Task item>
Every entry below should be returned exactly as it appears, with pictures left out.

(Stored items)
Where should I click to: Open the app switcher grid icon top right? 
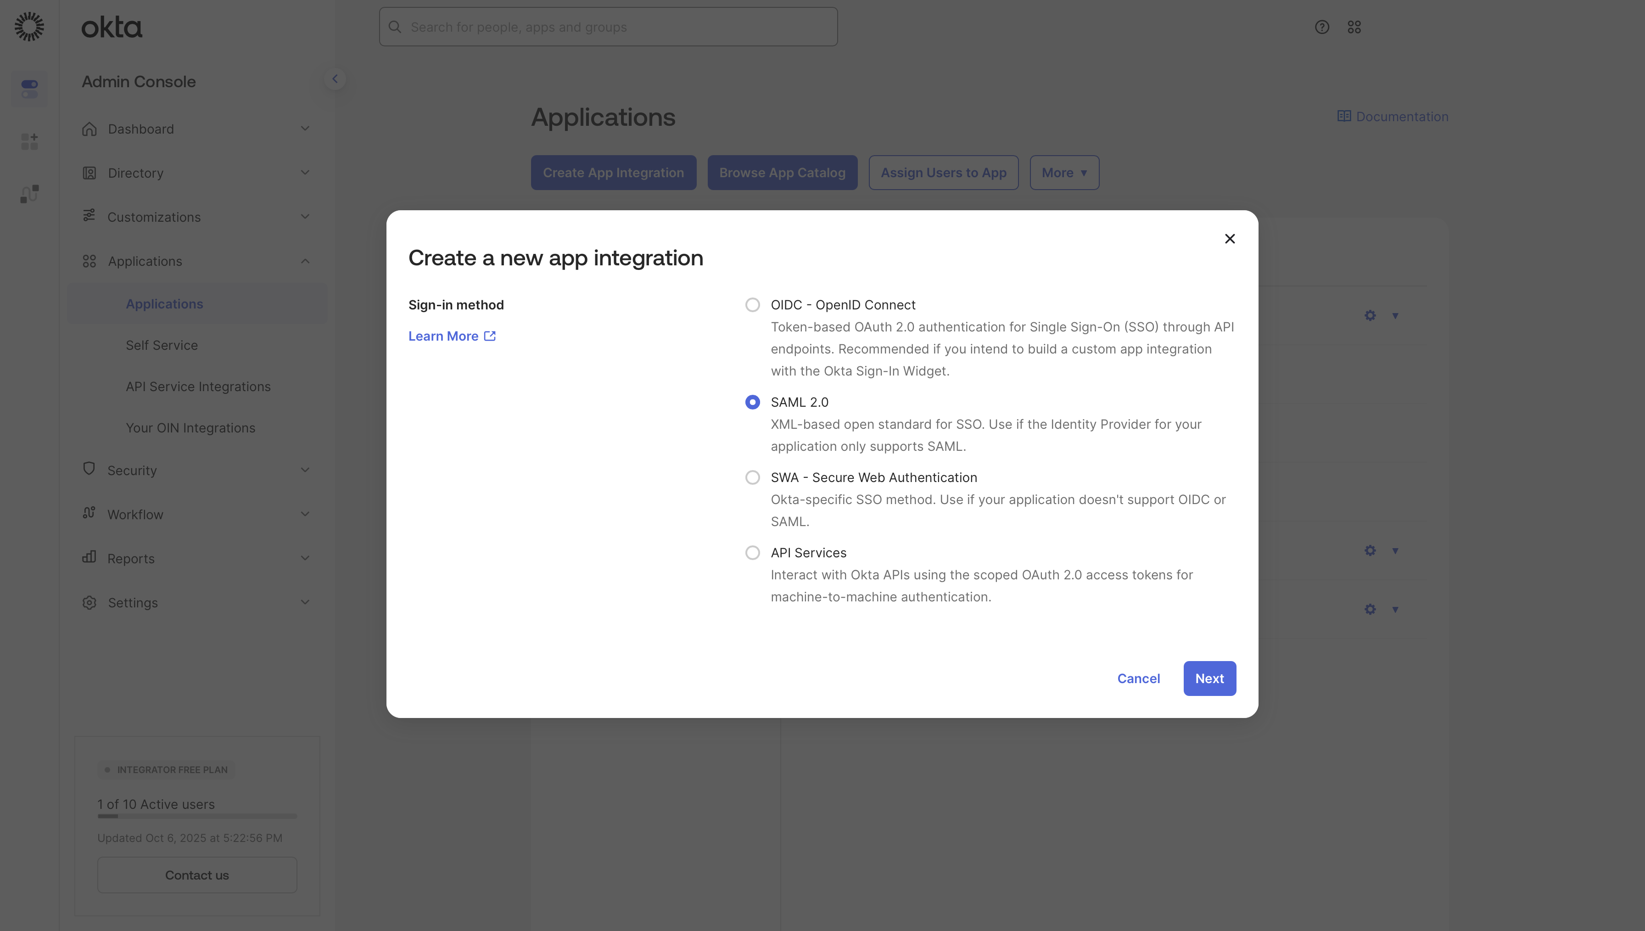click(x=1354, y=27)
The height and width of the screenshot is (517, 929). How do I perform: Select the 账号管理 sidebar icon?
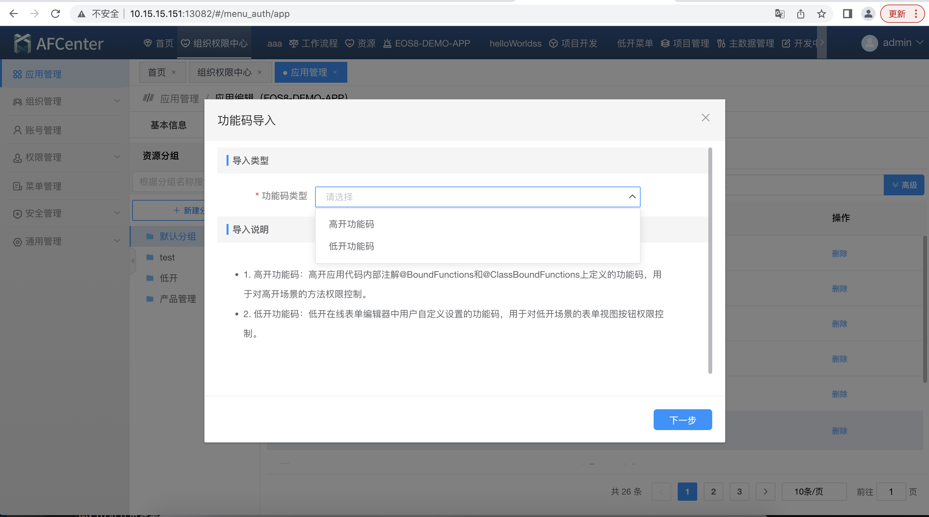coord(17,130)
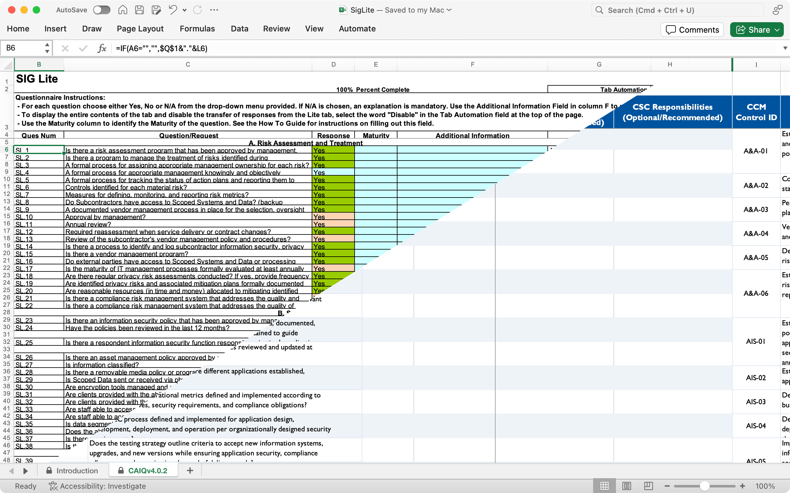Click the Redo icon
Screen dimensions: 790x493
click(197, 10)
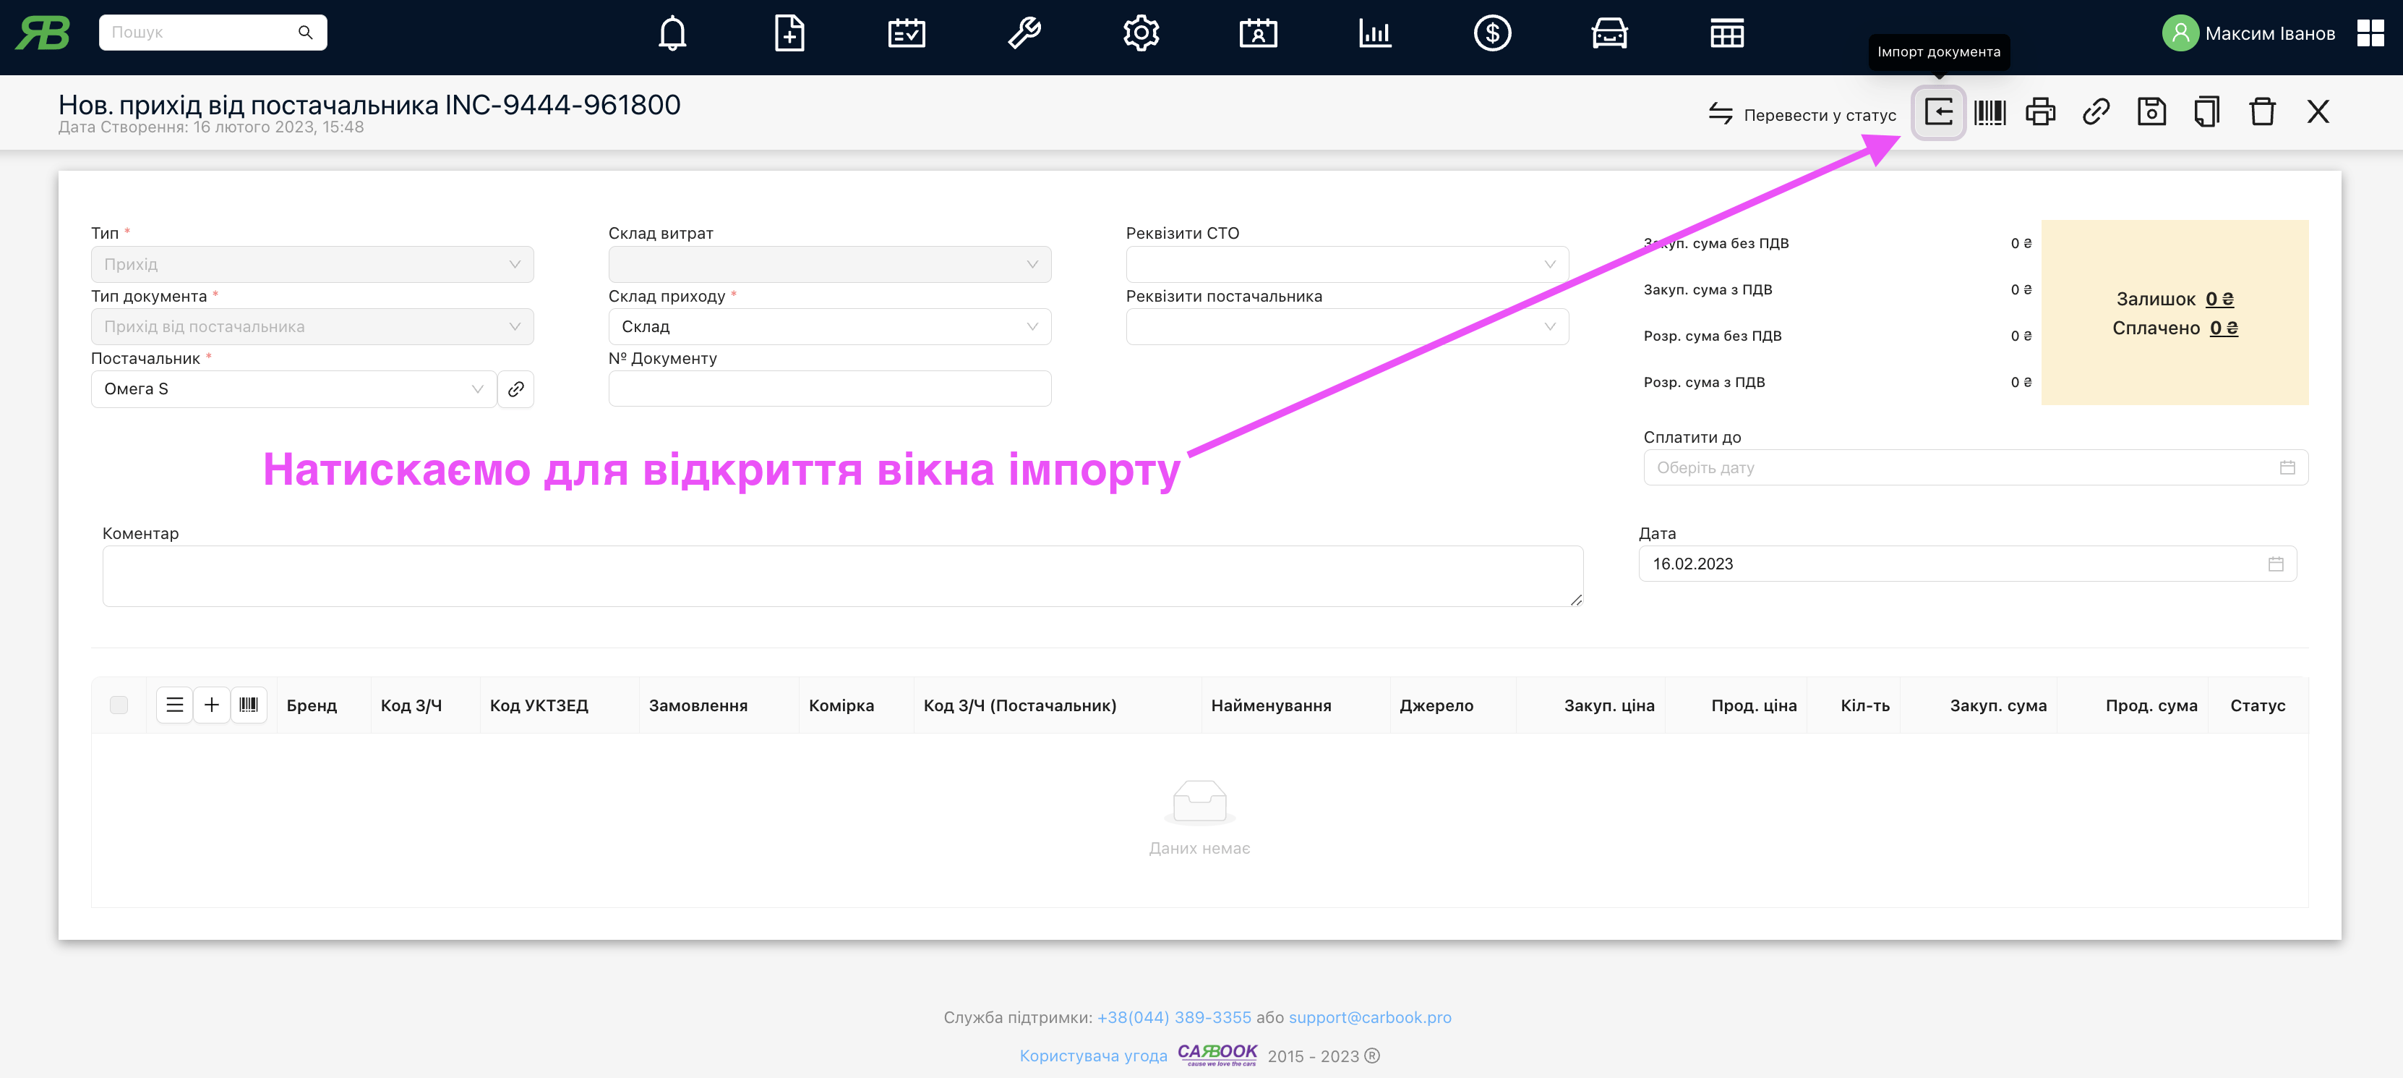Screen dimensions: 2403x1078
Task: Click the Import document icon
Action: pyautogui.click(x=1938, y=113)
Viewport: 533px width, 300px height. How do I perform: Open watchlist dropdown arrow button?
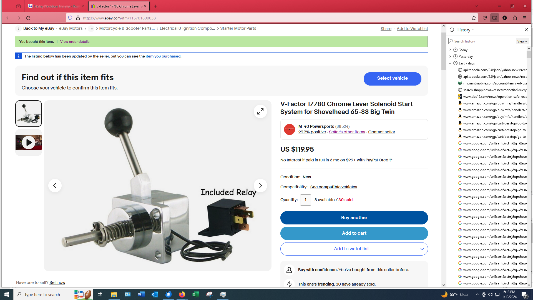[422, 249]
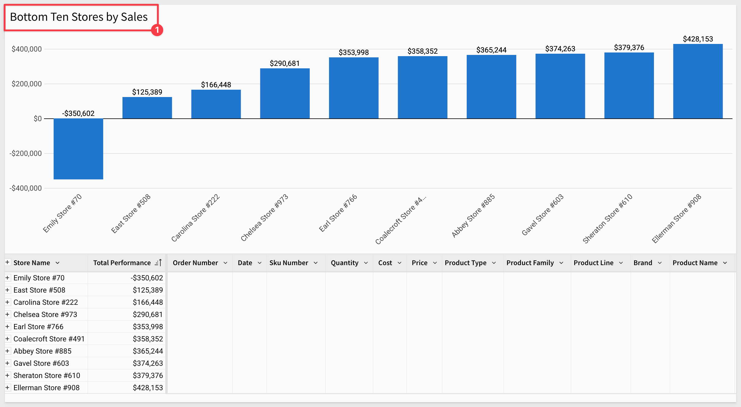The image size is (741, 407).
Task: Click the Ellerman Store #908 chart bar
Action: tap(698, 81)
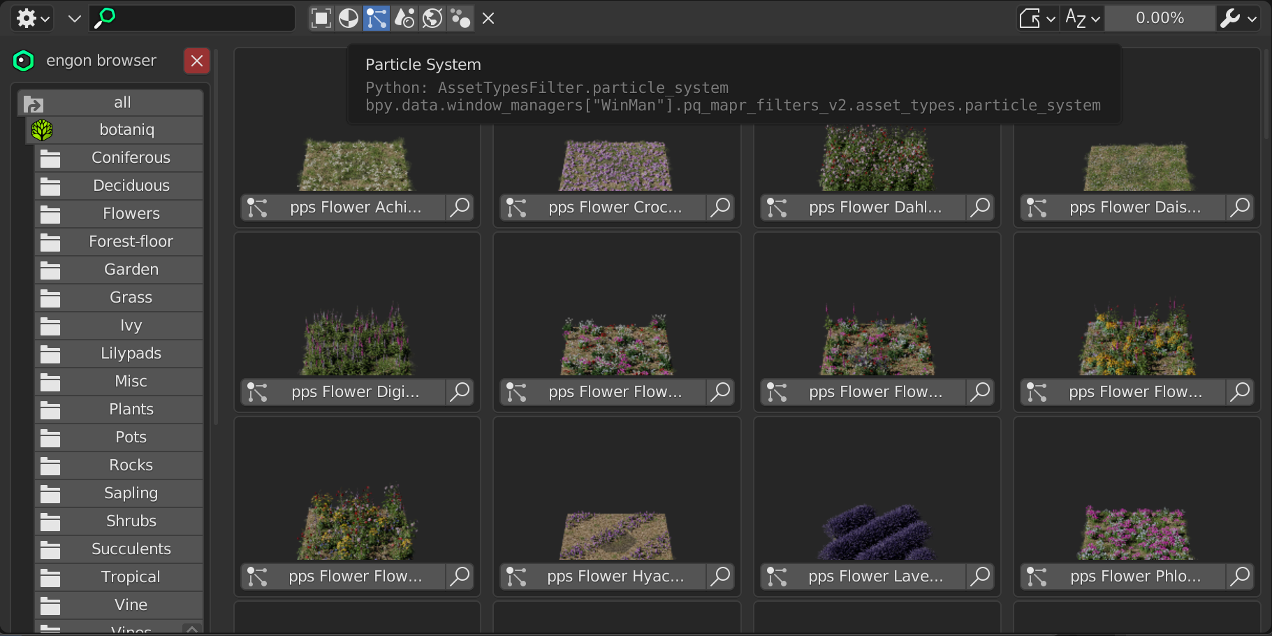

Your response>
Where should I click to: Open the app switcher grid icon top right? 
click(x=1354, y=27)
The height and width of the screenshot is (517, 929). How do I perform: Select the 账号管理 sidebar icon?
coord(17,130)
Click the Redo icon
Screen dimensions: 790x493
click(197, 10)
Screen dimensions: 2403x1078
Task: Click the Import document icon
Action: pyautogui.click(x=1938, y=113)
Viewport: 533px width, 300px height. How do I perform: Open watchlist dropdown arrow button?
[422, 249]
The image size is (741, 407).
Task: Click the Ellerman Store #908 chart bar
Action: tap(698, 81)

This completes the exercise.